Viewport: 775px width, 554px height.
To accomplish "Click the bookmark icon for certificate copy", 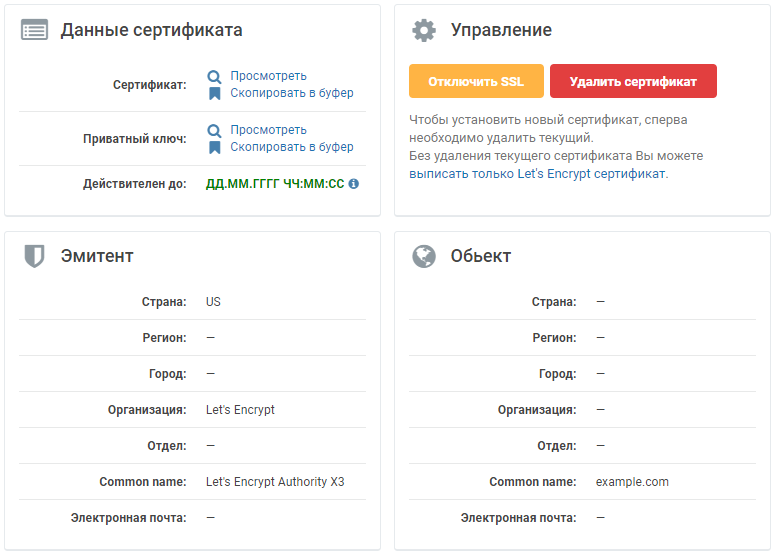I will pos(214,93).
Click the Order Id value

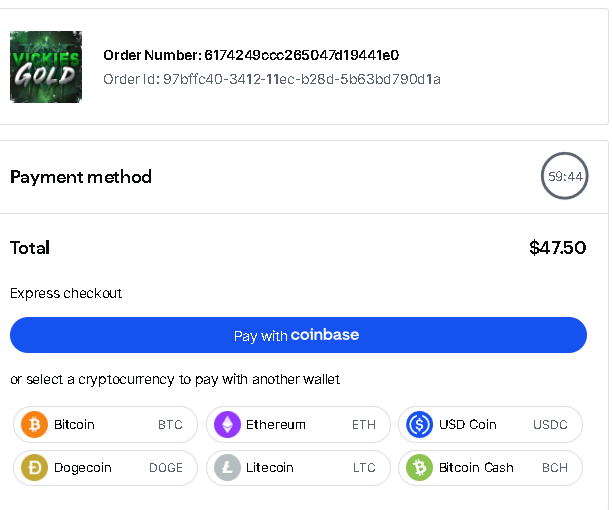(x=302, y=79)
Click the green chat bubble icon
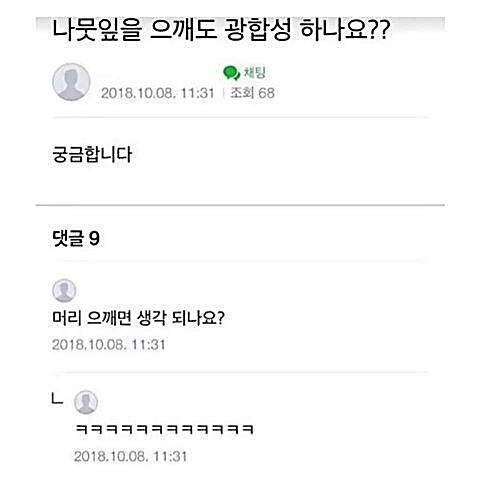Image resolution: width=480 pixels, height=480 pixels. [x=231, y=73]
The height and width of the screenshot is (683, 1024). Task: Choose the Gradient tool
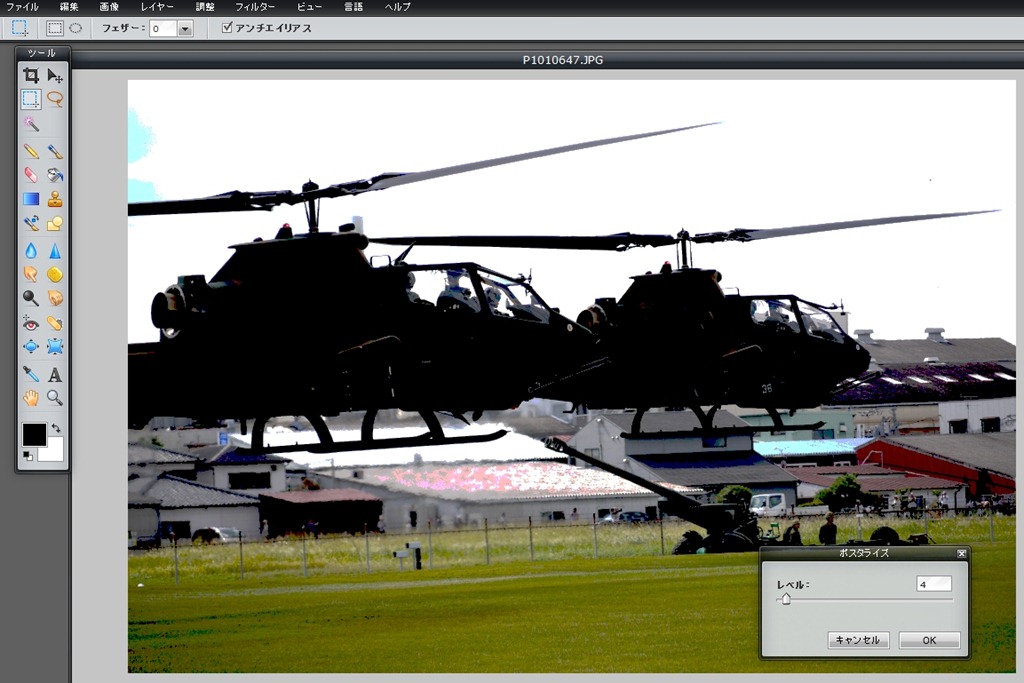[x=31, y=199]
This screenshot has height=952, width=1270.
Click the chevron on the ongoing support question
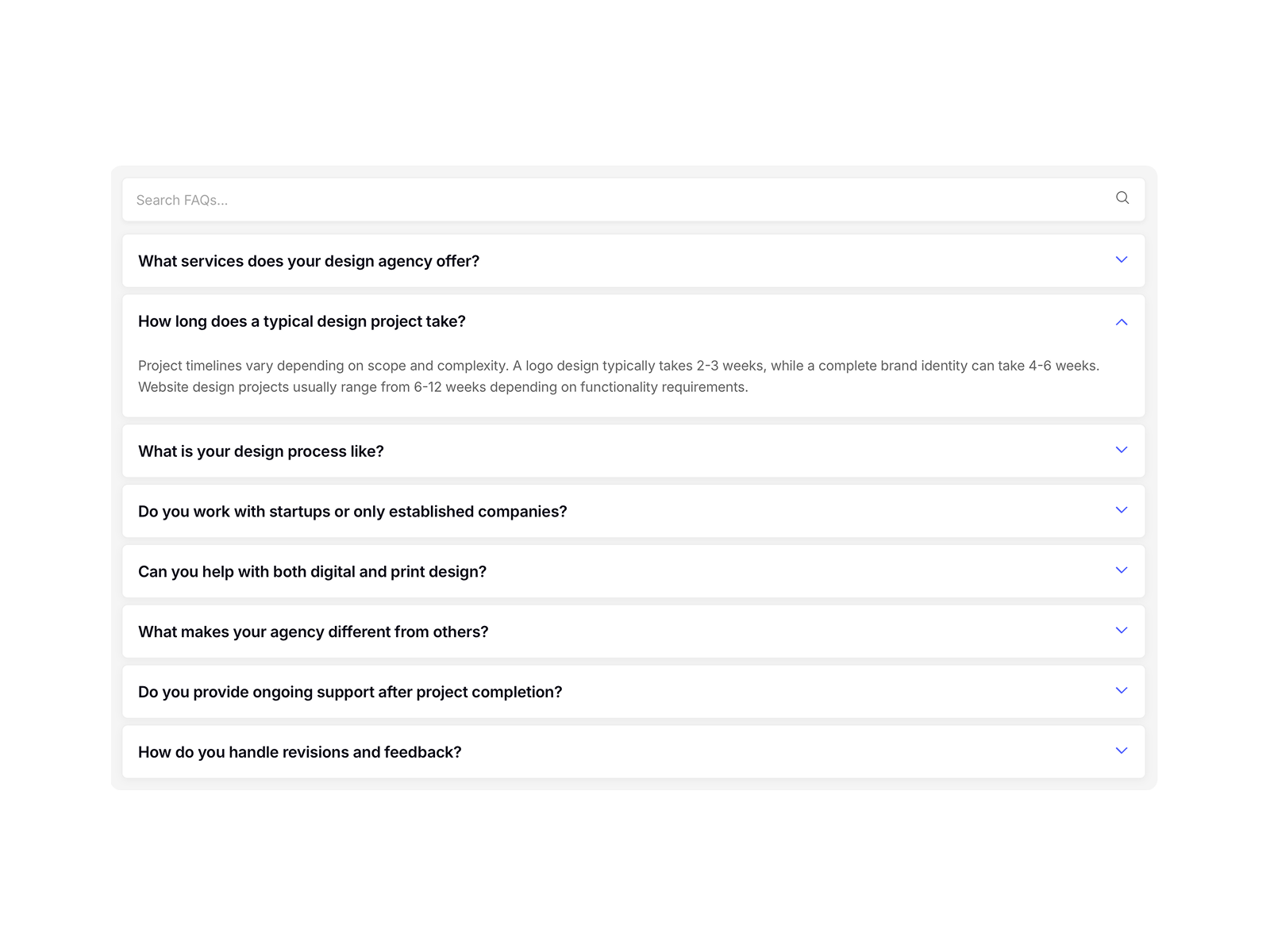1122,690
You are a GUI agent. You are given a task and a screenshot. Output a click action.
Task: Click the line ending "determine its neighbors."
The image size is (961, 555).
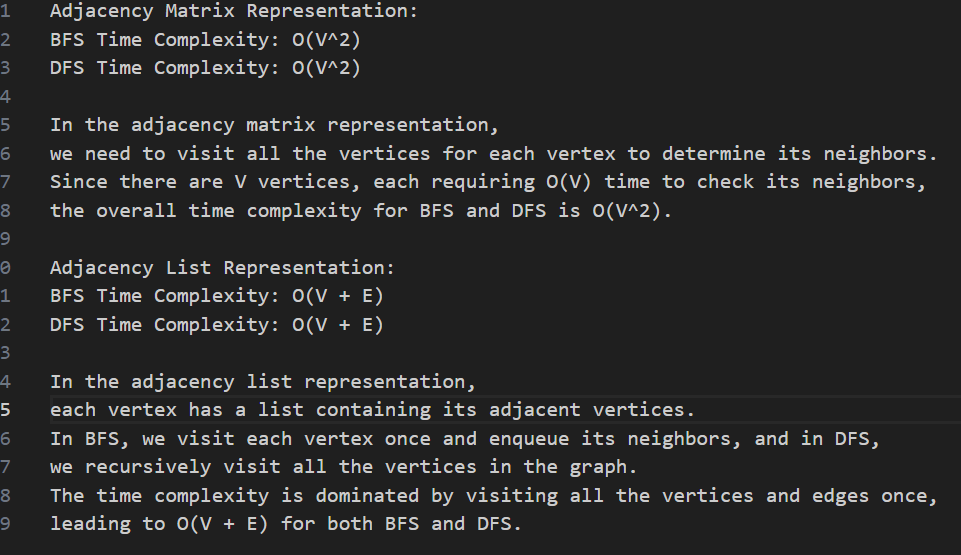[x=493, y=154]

.....

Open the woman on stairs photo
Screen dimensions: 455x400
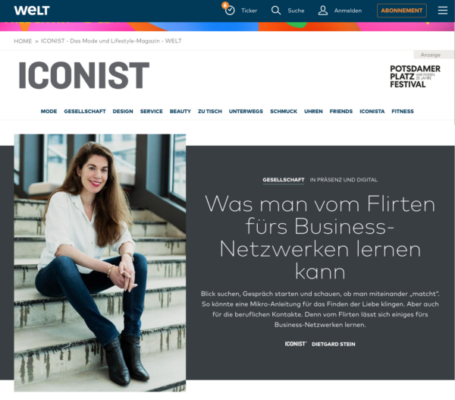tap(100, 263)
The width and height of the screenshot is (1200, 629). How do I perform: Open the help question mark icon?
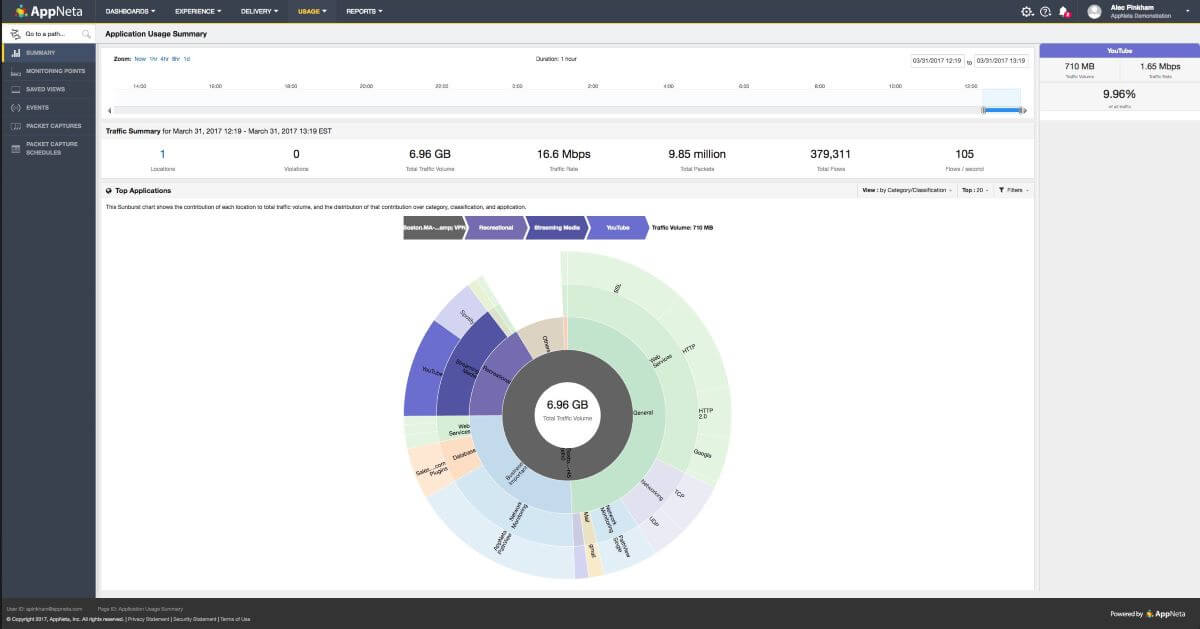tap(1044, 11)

.....

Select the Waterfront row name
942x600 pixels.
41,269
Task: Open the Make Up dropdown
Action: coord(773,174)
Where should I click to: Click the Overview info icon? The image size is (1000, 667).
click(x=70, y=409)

.....

Work item >>
Print, exactly, each line above from the one with "The height and" to the one with "You are a GUI", end lines included. Leave pictures out of it.

Solution to the exercise >>
The height and width of the screenshot is (683, 1024). Task: Choose the Gradient tool
[x=31, y=199]
This screenshot has height=952, width=1270.
Click the chevron on the ongoing support question
1122,690
You are a GUI agent. You are given a task and a screenshot. Output a click action.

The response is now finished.